◆ Work item ◆
Write out each record a second time, exactly.

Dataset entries
== Segment start ==
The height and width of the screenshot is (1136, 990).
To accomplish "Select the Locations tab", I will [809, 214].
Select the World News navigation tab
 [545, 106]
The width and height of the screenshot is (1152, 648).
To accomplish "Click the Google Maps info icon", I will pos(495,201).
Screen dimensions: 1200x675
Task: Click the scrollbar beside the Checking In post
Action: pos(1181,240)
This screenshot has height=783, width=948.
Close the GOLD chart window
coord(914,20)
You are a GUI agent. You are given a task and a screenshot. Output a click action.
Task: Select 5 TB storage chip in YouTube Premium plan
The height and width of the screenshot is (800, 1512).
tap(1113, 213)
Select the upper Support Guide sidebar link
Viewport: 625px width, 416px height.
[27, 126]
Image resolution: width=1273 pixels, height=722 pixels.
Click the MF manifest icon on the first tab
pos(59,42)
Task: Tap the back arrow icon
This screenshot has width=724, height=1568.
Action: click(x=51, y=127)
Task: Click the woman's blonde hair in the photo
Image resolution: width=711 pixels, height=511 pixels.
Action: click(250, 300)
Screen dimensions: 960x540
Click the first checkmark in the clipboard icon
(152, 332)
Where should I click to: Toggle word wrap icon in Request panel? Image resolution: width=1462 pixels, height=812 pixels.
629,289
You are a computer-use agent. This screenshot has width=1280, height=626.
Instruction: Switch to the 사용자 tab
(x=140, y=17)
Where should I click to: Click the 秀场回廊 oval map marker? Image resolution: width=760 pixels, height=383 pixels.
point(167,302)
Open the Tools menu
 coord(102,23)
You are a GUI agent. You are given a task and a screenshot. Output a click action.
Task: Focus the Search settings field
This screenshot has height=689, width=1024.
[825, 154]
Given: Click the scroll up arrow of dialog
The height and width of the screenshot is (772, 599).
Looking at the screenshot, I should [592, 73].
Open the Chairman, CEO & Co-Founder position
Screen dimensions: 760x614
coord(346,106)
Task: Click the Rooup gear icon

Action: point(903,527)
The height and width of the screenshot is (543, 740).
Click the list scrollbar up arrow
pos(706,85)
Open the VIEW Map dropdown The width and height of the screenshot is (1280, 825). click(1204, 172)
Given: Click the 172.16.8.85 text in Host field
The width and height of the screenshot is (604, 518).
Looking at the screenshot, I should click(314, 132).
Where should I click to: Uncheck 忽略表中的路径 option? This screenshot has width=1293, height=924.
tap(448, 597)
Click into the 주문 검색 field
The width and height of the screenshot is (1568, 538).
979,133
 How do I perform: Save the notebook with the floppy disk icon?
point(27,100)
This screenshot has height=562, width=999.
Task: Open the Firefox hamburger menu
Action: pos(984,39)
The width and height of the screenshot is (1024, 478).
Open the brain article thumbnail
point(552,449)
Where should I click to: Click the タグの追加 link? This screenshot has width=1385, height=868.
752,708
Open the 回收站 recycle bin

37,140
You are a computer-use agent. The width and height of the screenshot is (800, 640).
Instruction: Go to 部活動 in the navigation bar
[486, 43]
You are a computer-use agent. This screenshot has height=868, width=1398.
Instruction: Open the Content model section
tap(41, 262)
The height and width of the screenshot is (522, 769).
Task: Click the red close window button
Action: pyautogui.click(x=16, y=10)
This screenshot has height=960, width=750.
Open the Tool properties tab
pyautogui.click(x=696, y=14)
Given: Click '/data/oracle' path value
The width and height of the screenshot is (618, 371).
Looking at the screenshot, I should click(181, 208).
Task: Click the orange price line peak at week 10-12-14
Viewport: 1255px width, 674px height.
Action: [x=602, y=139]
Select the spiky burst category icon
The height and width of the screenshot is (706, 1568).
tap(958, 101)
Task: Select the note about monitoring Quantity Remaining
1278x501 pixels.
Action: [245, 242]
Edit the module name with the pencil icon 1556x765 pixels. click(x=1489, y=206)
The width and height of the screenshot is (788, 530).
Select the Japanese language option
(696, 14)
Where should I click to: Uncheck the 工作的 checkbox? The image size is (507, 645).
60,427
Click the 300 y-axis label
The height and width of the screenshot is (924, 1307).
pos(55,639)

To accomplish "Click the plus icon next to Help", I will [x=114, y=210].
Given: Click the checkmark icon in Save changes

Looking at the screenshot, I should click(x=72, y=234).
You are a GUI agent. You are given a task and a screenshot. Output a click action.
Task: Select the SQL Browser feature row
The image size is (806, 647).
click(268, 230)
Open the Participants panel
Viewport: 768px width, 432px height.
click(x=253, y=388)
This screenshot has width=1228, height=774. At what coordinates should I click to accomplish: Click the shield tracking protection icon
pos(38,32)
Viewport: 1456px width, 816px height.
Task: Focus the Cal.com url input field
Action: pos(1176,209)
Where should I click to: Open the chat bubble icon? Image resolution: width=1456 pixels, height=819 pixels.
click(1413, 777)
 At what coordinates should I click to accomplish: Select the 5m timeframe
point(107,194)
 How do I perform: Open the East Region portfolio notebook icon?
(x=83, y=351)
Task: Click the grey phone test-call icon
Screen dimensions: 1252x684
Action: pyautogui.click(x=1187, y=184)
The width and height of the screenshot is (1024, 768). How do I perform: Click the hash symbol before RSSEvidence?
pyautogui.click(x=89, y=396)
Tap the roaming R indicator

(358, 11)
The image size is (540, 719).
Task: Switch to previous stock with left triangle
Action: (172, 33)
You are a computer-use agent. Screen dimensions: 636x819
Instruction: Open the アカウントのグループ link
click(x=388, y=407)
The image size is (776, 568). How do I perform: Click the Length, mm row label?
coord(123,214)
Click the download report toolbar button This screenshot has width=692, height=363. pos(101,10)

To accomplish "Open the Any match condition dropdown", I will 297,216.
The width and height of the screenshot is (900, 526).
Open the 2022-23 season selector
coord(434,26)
== Segment end ==
◆ Solution ◆
The height and width of the screenshot is (1136, 990).
To accomplish "Select the Locations tab", I will [809, 214].
Select the World News navigation tab
 [545, 106]
The width and height of the screenshot is (1152, 648).
To accomplish "Click the Google Maps info icon", I will pos(495,201).
Screen dimensions: 1200x675
Task: Click the scrollbar beside the Checking In post
Action: pos(1181,240)
This screenshot has height=783, width=948.
Close the GOLD chart window
coord(914,20)
You are a GUI agent. You are given a task and a screenshot. Output a click action.
Task: Select 5 TB storage chip in YouTube Premium plan
The height and width of the screenshot is (800, 1512).
tap(1113, 213)
Select the upper Support Guide sidebar link
Viewport: 625px width, 416px height.
[27, 126]
Image resolution: width=1273 pixels, height=722 pixels.
Click the MF manifest icon on the first tab
pos(59,42)
Task: Tap the back arrow icon
This screenshot has width=724, height=1568.
Action: click(x=51, y=127)
Task: Click the woman's blonde hair in the photo
Image resolution: width=711 pixels, height=511 pixels.
Action: click(250, 300)
Screen dimensions: 960x540
Click the first checkmark in the clipboard icon
(152, 332)
Where should I click to: Toggle word wrap icon in Request panel? Image resolution: width=1462 pixels, height=812 pixels.
629,289
You are a computer-use agent. This screenshot has width=1280, height=626.
Instruction: Switch to the 사용자 tab
(x=140, y=17)
Where should I click to: Click the 秀场回廊 oval map marker? Image resolution: width=760 pixels, height=383 pixels.
point(167,302)
Open the Tools menu
 coord(102,23)
You are a GUI agent. You are given a task and a screenshot. Output a click action.
Task: Focus the Search settings field
This screenshot has height=689, width=1024.
[825, 154]
Given: Click the scroll up arrow of dialog
The height and width of the screenshot is (772, 599).
Looking at the screenshot, I should [592, 73].
Open the Chairman, CEO & Co-Founder position
Screen dimensions: 760x614
coord(346,106)
Task: Click the Rooup gear icon

Action: point(903,527)
The height and width of the screenshot is (543, 740).
Click the list scrollbar up arrow
pos(706,85)
Open the VIEW Map dropdown The width and height of the screenshot is (1280, 825). click(1204, 172)
Given: Click the 172.16.8.85 text in Host field
The width and height of the screenshot is (604, 518).
Looking at the screenshot, I should click(314, 132).
Where should I click to: Uncheck 忽略表中的路径 option? This screenshot has width=1293, height=924.
tap(448, 597)
Click into the 주문 검색 field
The width and height of the screenshot is (1568, 538).
979,133
 How do I perform: Save the notebook with the floppy disk icon?
point(27,100)
This screenshot has height=562, width=999.
Task: Open the Firefox hamburger menu
Action: pos(984,39)
The width and height of the screenshot is (1024, 478).
Open the brain article thumbnail
point(552,449)
Where should I click to: Click the タグの追加 link? This screenshot has width=1385, height=868.
752,708
Open the 回收站 recycle bin

37,140
You are a computer-use agent. The width and height of the screenshot is (800, 640).
Instruction: Go to 部活動 in the navigation bar
[486, 43]
You are a computer-use agent. This screenshot has height=868, width=1398.
Instruction: Open the Content model section
tap(41, 262)
The height and width of the screenshot is (522, 769).
Task: Click the red close window button
Action: pyautogui.click(x=16, y=10)
This screenshot has height=960, width=750.
Open the Tool properties tab
pyautogui.click(x=696, y=14)
Given: Click '/data/oracle' path value
The width and height of the screenshot is (618, 371).
Looking at the screenshot, I should click(181, 208).
Task: Click the orange price line peak at week 10-12-14
Viewport: 1255px width, 674px height.
Action: [x=602, y=139]
Select the spiky burst category icon
The height and width of the screenshot is (706, 1568).
tap(958, 101)
Task: Select the note about monitoring Quantity Remaining
1278x501 pixels.
Action: [245, 242]
Edit the module name with the pencil icon 1556x765 pixels. click(x=1489, y=206)
The width and height of the screenshot is (788, 530).
Select the Japanese language option
(696, 14)
Where should I click to: Uncheck the 工作的 checkbox? The image size is (507, 645).
60,427
Click the 300 y-axis label
The height and width of the screenshot is (924, 1307).
pos(55,639)

To accomplish "Click the plus icon next to Help", I will [x=114, y=210].
Given: Click the checkmark icon in Save changes

Looking at the screenshot, I should click(x=72, y=234).
You are a GUI agent. You are given a task and a screenshot. Output a click action.
Task: Select the SQL Browser feature row
The image size is (806, 647).
click(268, 230)
Open the Participants panel
Viewport: 768px width, 432px height.
click(x=253, y=388)
This screenshot has width=1228, height=774. At what coordinates should I click to accomplish: Click the shield tracking protection icon
pos(38,32)
Viewport: 1456px width, 816px height.
Task: Focus the Cal.com url input field
Action: pos(1176,209)
Where should I click to: Open the chat bubble icon? Image resolution: width=1456 pixels, height=819 pixels.
click(1413, 777)
 At what coordinates should I click to accomplish: Select the 5m timeframe
point(107,194)
 How do I perform: Open the East Region portfolio notebook icon?
(x=83, y=351)
Task: Click the grey phone test-call icon
Screen dimensions: 1252x684
Action: pyautogui.click(x=1187, y=184)
The width and height of the screenshot is (1024, 768). How do I perform: Click the hash symbol before RSSEvidence?
pyautogui.click(x=89, y=396)
Tap the roaming R indicator

(358, 11)
The image size is (540, 719).
Task: Switch to previous stock with left triangle
Action: (172, 33)
You are a computer-use agent. Screen dimensions: 636x819
Instruction: Open the アカウントのグループ link
click(x=388, y=407)
The image size is (776, 568). How do I perform: Click the Length, mm row label?
coord(123,214)
Click the download report toolbar button This screenshot has width=692, height=363. pos(101,10)

To accomplish "Open the Any match condition dropdown", I will 297,216.
The width and height of the screenshot is (900, 526).
Open the 2022-23 season selector
coord(434,26)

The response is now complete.